Lewis Carroll’s Alice’s Adventures in Wonderland is a story of the precisely rational overturned by the absurd. It’s a delightful fantasy fit to charm the young yet satirically entertaining enough for parents seeking to decode its characters and plot.

And so goes Christopher Wheeldon’s adaptation of the 1865 novel. A full-length three-act show that breaks the mold of the romantic story ballet, it was co-commissioned by the Royal Ballet and the National Ballet of Canada and premiered on both stages in 2011.

Running throughout March Break, the National Ballet’s latest staging of Alice plays to the max to both sides of our brains, the cerebral and the emotional, with a tremendous cast of dancers supported by David Briskin’s rousing direction of the ballet’s orchestra playing Joby Talbot’s brilliantly innovative score.

Wheeldon had not made a full-length story ballet when he tackled Alice’s Adventures, an audiotape of which he’d listened to repeatedly as a child. Knowing it would be impossible to condense the whole plot into a traditional ballet format, he seized on the vivid characters, the humour and the imagery of Carroll’s book to fashion stunning, often zany dance tableaux. Talbot’s score carries the narrative arc.

Wheeldon chose Talbot as a co-creator, because coming from a background of scoring films, he had transitioned to dance with majestic soundscapes for works by Wheeldon and the Royal Ballet’s Wayne McGregor. “He created these unusual, shimmering orchestral colours that to me felt absolutely like the right direction for Alice’s Adventures in Wonderland,” says Wheeldon.

Talbot’s score illuminates the two worlds that Alice occupies and foregrounds the many transformations that occur in the ballet.
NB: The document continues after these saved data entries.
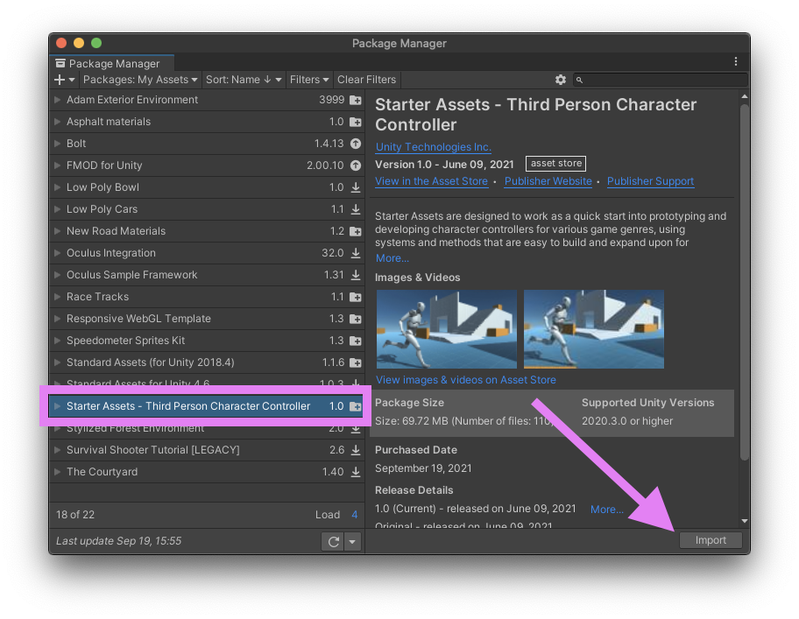The image size is (799, 619).
Task: Click the import icon for Adam Exterior Environment
Action: 356,100
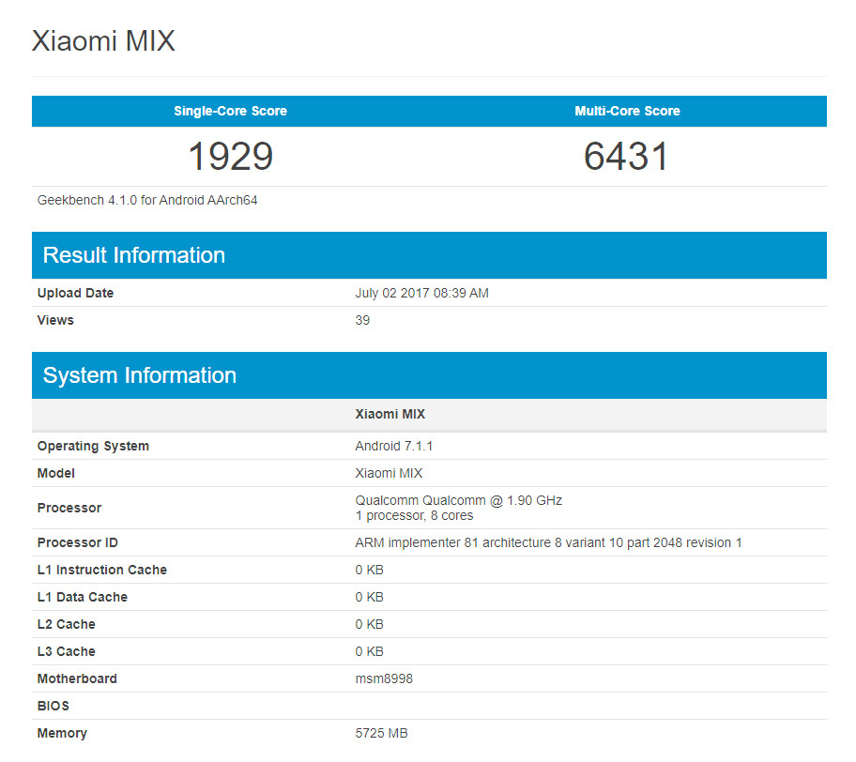Image resolution: width=856 pixels, height=762 pixels.
Task: Click the BIOS row label
Action: [54, 706]
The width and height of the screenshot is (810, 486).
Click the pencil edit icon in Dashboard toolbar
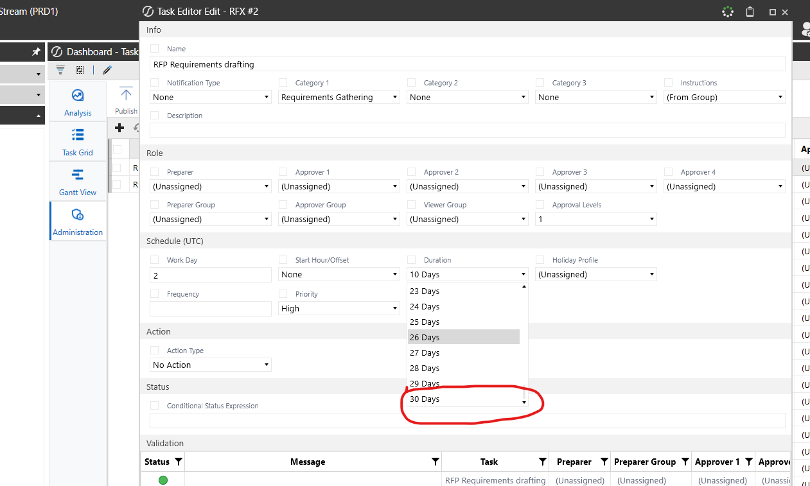coord(107,70)
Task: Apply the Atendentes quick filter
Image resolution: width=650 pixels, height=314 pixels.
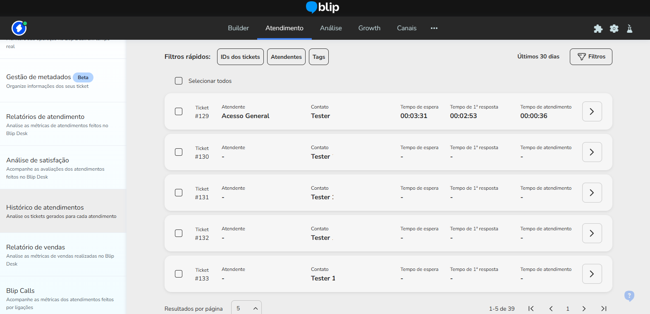Action: [286, 57]
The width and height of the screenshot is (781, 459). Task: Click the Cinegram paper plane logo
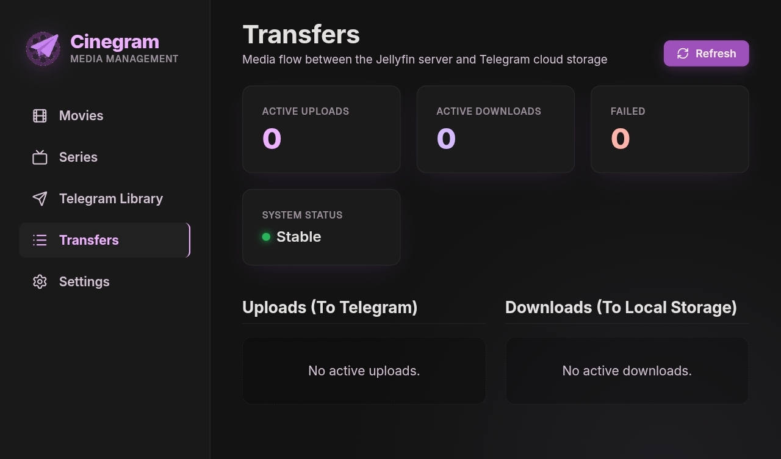click(43, 49)
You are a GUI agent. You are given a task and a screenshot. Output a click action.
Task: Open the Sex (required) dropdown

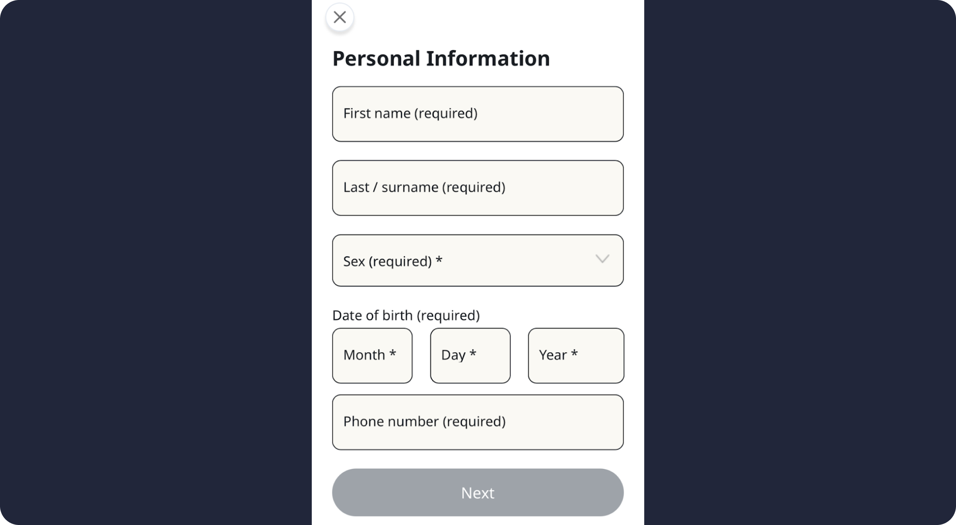477,260
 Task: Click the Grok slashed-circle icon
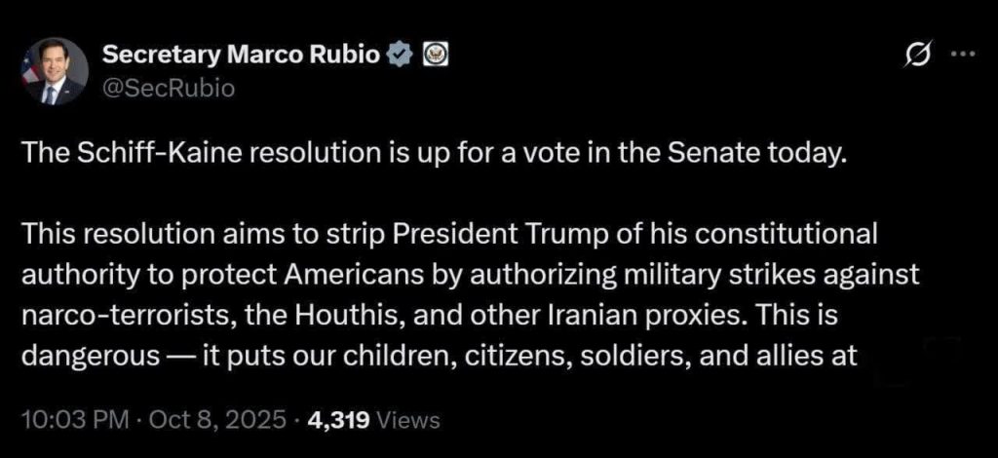pyautogui.click(x=917, y=57)
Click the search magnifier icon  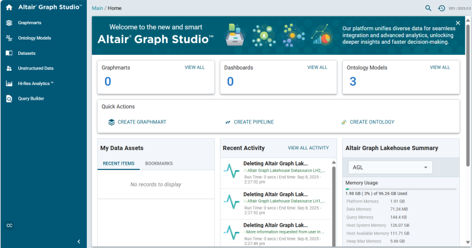click(428, 8)
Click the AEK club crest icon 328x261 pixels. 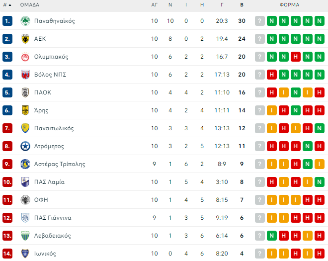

The opening of scene takes us into the upper-class 19th-century, ordered environment of Henry Liddell, Dean of Christ Church, father to daughters Lorina, Alice and Edith. Lewis Carroll, a mathematics professor and friend of the family reads to the girls and performs magic tricks, as tea is served on the lawn amid a game of croquet. Enter Jack, the gardener’s boy, a friend of Alice’s, who offers her a rose clipped from Mrs. Liddell’s sacred rosebushes. Alice in return gives him a jam tart. An enraged Mrs. Liddell pounces on Jack, accusing him of theft and dismissing him from the party.

Talbot describes the musical motif he found for Wonderland as “a strange, shifting bitonal music – a restless ticking clock.” This emphatic tick-tocking percussion also signals the plunge from Alice’s above-ground, secure family life into a dark netherland, where one pill makes you larger and one pill makes you small.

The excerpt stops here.